[Opening Information shown section]

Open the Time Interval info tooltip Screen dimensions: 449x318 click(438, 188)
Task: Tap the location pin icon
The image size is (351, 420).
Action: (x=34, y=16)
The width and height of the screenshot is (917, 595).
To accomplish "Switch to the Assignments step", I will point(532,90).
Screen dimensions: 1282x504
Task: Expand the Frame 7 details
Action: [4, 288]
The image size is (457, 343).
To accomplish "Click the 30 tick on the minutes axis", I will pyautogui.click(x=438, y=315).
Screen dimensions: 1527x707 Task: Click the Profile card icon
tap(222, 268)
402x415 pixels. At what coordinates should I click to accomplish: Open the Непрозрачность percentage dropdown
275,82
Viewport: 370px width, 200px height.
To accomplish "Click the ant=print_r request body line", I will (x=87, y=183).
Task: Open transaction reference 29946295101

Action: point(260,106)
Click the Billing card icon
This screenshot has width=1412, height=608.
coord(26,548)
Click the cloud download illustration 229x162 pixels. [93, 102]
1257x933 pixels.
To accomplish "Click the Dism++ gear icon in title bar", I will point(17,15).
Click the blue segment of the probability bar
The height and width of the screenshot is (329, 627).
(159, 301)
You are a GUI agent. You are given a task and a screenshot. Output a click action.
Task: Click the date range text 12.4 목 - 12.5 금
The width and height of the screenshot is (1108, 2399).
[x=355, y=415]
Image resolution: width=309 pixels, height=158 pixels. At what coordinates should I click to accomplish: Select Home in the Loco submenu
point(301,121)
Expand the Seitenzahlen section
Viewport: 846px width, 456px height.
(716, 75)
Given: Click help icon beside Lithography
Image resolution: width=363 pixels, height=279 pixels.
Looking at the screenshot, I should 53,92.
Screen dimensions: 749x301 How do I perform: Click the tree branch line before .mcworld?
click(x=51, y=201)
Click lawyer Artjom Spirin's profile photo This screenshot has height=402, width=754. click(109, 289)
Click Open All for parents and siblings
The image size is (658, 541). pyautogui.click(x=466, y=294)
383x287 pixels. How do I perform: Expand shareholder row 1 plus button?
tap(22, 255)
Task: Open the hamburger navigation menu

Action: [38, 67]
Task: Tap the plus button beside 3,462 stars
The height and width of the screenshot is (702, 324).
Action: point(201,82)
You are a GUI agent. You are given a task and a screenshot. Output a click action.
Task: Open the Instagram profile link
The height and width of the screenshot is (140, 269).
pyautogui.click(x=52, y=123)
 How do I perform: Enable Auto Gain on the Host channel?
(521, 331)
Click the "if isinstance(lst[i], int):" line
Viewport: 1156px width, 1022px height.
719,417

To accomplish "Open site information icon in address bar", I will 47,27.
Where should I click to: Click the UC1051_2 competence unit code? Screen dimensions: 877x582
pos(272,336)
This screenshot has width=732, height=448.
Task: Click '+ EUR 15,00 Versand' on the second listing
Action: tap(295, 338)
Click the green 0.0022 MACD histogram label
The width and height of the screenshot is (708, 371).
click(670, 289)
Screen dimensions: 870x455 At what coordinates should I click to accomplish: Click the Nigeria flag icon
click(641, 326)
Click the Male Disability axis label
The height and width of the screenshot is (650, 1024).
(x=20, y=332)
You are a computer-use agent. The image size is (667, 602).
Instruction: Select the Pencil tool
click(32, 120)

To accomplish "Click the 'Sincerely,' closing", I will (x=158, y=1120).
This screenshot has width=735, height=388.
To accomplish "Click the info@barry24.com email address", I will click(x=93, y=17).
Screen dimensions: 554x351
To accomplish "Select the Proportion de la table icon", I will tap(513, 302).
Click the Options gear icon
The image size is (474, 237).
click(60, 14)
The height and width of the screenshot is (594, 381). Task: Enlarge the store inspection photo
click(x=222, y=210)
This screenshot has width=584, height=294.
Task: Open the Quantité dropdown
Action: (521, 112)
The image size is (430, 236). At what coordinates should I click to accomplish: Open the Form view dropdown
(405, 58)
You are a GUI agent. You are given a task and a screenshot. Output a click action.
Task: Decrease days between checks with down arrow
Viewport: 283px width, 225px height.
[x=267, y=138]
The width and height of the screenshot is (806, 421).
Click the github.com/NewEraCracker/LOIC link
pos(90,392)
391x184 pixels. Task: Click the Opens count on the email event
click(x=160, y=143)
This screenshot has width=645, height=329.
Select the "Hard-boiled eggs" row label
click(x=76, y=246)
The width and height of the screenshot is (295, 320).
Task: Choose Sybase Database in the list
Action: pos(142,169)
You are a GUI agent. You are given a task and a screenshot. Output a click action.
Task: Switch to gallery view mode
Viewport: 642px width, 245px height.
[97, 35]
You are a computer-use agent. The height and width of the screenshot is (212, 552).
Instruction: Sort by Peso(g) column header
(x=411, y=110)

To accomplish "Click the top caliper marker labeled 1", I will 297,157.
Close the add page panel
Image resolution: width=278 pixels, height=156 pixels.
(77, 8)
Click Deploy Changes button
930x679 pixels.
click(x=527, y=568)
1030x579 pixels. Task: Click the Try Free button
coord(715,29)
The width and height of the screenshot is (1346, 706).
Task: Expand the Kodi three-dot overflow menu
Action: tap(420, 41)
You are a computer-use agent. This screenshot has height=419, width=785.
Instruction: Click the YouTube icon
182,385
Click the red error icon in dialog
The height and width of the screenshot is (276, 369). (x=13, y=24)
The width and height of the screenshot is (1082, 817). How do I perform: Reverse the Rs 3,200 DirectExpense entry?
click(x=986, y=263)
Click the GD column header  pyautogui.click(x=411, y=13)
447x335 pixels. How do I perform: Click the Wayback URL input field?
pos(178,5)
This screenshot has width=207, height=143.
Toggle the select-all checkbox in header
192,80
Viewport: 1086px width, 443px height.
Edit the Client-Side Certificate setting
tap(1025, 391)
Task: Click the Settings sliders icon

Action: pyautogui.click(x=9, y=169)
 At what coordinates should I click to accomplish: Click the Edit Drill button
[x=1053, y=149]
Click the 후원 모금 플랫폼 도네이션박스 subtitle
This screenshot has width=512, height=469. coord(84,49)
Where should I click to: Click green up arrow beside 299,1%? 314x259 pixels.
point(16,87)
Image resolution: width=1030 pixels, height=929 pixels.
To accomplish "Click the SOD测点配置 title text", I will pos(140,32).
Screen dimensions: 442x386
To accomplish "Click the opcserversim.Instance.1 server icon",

[Closing Information shown section]

▶ **Work task**:
Give the number of lines that hold the word "address" in these records, with nothing added.

▶ **Result**:
2